• What to produce
Reading the records beneath this task, work out how many lines contain the word "status" and reply with only that number.

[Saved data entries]
========
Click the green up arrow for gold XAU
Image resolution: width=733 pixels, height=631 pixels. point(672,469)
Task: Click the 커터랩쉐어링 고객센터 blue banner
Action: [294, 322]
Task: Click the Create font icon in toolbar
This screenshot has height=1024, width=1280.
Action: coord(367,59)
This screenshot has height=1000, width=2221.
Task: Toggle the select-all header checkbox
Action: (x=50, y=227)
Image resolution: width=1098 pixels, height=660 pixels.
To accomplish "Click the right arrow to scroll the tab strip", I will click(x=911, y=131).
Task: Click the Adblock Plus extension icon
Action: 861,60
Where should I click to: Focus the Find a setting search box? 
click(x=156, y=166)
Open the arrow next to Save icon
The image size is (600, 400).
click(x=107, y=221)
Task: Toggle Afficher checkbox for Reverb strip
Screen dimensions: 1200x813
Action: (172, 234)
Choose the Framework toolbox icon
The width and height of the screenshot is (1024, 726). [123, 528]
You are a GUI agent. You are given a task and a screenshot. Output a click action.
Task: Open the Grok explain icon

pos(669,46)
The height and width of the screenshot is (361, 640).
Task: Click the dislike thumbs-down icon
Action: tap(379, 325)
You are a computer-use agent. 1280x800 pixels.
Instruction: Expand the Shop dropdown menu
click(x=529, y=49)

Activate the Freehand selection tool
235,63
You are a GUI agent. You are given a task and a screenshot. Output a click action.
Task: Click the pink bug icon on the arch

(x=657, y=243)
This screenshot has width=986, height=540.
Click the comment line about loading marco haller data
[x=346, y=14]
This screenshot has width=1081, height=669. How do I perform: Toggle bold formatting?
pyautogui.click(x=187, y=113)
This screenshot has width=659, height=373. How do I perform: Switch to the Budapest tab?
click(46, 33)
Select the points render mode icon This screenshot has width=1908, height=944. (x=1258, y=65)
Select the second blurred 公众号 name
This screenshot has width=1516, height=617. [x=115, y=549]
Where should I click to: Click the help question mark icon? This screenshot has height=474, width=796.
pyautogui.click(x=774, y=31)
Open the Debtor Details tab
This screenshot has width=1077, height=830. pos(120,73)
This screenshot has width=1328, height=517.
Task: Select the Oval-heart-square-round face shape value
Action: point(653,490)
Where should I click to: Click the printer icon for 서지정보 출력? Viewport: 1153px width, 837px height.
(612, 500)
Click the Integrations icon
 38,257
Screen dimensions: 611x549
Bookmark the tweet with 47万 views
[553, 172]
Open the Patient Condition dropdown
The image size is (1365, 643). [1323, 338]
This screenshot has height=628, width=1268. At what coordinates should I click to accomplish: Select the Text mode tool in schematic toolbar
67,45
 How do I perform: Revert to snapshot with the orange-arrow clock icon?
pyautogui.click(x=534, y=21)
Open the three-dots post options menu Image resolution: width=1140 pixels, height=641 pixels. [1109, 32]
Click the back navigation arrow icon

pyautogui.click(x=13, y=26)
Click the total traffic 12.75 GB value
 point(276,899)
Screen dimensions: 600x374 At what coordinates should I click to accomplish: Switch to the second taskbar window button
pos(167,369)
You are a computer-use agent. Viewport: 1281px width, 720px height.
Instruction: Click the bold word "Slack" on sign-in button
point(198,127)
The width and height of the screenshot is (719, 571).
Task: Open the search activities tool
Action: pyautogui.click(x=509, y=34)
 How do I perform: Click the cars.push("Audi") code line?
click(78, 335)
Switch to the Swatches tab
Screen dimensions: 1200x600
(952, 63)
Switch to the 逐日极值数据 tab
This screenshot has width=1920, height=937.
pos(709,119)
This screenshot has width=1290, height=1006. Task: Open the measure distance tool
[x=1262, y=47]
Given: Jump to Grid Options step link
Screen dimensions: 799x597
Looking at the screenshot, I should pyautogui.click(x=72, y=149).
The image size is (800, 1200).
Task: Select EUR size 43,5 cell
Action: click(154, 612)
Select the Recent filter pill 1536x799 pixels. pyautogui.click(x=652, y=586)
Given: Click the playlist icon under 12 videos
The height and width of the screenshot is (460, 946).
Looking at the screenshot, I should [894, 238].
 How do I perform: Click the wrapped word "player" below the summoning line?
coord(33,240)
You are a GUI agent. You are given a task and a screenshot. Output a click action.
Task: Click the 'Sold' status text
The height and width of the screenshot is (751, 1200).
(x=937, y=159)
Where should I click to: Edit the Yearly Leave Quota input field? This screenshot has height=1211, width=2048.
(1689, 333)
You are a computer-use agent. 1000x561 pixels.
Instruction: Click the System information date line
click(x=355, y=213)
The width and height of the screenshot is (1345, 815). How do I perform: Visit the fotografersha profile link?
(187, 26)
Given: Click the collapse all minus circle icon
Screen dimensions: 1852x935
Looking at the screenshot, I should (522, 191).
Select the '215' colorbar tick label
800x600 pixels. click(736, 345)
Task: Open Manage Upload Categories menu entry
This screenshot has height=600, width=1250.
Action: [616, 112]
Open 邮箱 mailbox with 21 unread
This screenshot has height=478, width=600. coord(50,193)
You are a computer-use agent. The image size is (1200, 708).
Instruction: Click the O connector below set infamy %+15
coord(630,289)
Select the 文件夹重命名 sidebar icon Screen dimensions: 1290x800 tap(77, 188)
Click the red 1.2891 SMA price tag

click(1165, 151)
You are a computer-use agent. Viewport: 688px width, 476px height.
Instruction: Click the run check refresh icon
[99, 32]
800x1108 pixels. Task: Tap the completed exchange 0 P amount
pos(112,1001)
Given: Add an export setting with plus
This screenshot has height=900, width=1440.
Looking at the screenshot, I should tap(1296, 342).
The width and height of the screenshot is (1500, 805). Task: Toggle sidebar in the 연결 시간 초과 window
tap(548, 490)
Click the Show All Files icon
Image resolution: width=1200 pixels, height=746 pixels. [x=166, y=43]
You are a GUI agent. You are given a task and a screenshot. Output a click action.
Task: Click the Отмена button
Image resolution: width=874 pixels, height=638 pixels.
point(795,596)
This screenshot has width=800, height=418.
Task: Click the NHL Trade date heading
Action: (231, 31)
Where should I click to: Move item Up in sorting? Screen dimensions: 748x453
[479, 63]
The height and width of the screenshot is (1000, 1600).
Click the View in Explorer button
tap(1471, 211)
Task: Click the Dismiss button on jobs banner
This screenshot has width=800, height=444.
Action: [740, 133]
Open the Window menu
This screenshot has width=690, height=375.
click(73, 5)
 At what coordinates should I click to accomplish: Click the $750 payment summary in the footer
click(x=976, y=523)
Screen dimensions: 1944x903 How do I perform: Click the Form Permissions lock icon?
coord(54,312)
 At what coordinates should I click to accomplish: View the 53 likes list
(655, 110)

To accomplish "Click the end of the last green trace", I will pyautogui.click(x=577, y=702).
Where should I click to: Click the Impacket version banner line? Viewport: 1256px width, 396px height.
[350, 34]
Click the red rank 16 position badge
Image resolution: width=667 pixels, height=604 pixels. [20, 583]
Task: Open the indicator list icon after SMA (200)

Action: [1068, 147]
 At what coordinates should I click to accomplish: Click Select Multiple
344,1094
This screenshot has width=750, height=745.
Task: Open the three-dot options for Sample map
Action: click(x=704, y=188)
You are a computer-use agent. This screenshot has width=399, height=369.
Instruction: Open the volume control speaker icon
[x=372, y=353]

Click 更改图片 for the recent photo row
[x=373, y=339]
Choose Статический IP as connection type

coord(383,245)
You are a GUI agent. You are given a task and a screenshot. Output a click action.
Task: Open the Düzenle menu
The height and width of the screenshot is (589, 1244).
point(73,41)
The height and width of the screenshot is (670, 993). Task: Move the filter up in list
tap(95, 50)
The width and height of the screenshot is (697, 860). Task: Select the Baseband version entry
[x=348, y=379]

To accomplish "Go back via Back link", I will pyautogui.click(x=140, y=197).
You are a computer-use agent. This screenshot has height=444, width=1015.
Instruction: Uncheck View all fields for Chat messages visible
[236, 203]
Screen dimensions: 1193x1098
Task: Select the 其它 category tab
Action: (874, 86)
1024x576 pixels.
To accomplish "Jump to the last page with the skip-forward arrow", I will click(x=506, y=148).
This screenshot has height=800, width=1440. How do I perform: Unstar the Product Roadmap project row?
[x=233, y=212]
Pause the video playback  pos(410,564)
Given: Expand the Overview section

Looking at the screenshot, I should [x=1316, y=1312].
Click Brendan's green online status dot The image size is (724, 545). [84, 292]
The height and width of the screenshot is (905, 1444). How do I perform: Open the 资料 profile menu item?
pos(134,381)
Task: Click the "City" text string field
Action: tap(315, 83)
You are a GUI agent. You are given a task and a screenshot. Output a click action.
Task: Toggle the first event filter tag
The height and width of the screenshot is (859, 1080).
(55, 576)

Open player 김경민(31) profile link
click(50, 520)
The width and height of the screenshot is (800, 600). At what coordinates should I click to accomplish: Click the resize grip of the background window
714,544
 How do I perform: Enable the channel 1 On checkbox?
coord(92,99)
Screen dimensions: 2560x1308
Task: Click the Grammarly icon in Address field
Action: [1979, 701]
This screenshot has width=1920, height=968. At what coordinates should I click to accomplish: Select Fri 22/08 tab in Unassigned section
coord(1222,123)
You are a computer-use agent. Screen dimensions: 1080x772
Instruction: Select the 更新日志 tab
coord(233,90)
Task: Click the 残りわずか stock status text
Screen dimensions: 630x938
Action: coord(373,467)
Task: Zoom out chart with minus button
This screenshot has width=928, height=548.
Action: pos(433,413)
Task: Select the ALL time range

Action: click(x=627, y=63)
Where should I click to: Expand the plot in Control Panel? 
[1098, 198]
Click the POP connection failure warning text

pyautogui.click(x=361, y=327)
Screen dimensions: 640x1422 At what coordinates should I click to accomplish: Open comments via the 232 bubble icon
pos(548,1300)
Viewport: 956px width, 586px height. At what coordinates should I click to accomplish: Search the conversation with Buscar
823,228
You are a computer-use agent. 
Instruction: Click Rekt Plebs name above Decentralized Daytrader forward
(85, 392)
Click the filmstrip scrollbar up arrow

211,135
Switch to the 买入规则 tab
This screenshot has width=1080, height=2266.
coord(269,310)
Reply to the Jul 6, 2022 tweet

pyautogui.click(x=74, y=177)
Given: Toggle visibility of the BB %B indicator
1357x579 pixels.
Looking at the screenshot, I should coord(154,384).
========
• Response area
3